Click-target data:
'''
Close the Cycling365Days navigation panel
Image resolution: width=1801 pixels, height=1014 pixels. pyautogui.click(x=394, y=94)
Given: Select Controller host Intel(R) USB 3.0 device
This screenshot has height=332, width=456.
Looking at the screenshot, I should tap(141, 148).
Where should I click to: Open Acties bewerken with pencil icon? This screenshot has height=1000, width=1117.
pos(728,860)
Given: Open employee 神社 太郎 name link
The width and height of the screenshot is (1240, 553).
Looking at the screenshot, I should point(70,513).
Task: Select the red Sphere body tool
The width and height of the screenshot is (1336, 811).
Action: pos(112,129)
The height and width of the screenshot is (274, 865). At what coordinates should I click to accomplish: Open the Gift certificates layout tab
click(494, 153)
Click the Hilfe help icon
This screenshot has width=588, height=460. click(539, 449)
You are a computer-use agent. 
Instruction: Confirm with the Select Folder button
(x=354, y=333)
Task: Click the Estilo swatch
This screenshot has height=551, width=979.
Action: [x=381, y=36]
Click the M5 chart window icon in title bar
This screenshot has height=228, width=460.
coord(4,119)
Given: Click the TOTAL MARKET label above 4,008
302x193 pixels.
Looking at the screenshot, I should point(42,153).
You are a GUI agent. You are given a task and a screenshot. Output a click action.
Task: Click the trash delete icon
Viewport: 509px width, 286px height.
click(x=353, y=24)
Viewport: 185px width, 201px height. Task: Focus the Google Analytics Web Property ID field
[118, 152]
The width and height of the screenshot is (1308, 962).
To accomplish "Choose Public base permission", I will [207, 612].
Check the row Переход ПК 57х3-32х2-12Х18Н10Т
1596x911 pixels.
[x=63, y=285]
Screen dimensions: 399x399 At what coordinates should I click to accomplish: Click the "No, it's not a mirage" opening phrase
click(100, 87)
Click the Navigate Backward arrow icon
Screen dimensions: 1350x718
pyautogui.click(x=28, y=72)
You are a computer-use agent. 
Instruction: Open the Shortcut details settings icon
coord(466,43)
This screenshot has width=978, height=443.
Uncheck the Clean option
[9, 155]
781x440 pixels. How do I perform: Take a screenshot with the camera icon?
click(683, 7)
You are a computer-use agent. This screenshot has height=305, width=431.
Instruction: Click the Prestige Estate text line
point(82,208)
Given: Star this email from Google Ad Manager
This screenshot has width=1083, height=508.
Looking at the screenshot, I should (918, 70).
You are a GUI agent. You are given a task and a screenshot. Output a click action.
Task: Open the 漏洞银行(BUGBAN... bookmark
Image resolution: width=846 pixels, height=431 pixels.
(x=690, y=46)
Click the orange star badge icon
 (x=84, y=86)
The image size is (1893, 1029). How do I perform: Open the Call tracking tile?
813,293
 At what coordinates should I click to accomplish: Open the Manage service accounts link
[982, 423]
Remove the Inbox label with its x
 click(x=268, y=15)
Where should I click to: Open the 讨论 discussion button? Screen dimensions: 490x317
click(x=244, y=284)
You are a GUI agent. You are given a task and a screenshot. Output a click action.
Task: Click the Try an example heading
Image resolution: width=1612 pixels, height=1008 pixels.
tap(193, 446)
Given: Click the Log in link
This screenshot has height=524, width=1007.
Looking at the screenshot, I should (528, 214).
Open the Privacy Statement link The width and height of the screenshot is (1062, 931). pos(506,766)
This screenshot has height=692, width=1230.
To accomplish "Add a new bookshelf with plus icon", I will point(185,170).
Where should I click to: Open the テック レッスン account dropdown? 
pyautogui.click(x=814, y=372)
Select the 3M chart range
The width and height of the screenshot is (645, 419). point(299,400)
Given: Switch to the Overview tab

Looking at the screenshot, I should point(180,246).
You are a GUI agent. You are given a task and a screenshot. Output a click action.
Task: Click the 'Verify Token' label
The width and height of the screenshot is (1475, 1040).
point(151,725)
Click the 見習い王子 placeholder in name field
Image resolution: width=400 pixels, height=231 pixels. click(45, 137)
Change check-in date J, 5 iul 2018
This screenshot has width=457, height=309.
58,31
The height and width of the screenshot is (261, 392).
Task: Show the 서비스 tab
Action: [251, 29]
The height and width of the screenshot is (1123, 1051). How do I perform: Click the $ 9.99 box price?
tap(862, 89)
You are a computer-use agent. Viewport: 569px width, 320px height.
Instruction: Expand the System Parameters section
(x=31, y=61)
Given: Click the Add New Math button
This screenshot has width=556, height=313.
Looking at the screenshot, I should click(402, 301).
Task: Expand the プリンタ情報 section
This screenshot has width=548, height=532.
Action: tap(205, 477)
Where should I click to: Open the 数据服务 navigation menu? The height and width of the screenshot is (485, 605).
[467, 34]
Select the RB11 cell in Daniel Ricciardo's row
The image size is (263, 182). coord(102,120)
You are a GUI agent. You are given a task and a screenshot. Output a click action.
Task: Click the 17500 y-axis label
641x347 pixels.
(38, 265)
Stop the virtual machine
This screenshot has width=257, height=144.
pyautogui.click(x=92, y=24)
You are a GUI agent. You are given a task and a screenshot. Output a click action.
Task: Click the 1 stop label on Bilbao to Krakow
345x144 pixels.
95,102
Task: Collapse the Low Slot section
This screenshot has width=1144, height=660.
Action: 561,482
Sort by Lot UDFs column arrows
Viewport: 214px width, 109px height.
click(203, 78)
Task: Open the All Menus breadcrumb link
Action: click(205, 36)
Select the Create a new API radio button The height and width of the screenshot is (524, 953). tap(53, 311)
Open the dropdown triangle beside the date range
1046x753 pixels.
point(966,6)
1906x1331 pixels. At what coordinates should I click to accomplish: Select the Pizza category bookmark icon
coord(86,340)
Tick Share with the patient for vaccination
'''
Copy out, word for word, the part of the lines that opens with the line containing "Given: Select Controller" and closes with the line containing "(x=354, y=333)", including both of those lines.

Given: Select Controller host Intel(R) USB 3.0 device
This screenshot has height=332, width=456.
Looking at the screenshot, I should tap(141, 148).
Where should I click to: Open Acties bewerken with pencil icon? This screenshot has height=1000, width=1117.
pos(728,860)
Given: Open employee 神社 太郎 name link
The width and height of the screenshot is (1240, 553).
Looking at the screenshot, I should point(70,513).
Task: Select the red Sphere body tool
The width and height of the screenshot is (1336, 811).
Action: pos(112,129)
The height and width of the screenshot is (274, 865). At what coordinates should I click to accomplish: Open the Gift certificates layout tab
click(494, 153)
Click the Hilfe help icon
This screenshot has width=588, height=460. click(539, 449)
You are a computer-use agent. 
Instruction: Confirm with the Select Folder button
(x=354, y=333)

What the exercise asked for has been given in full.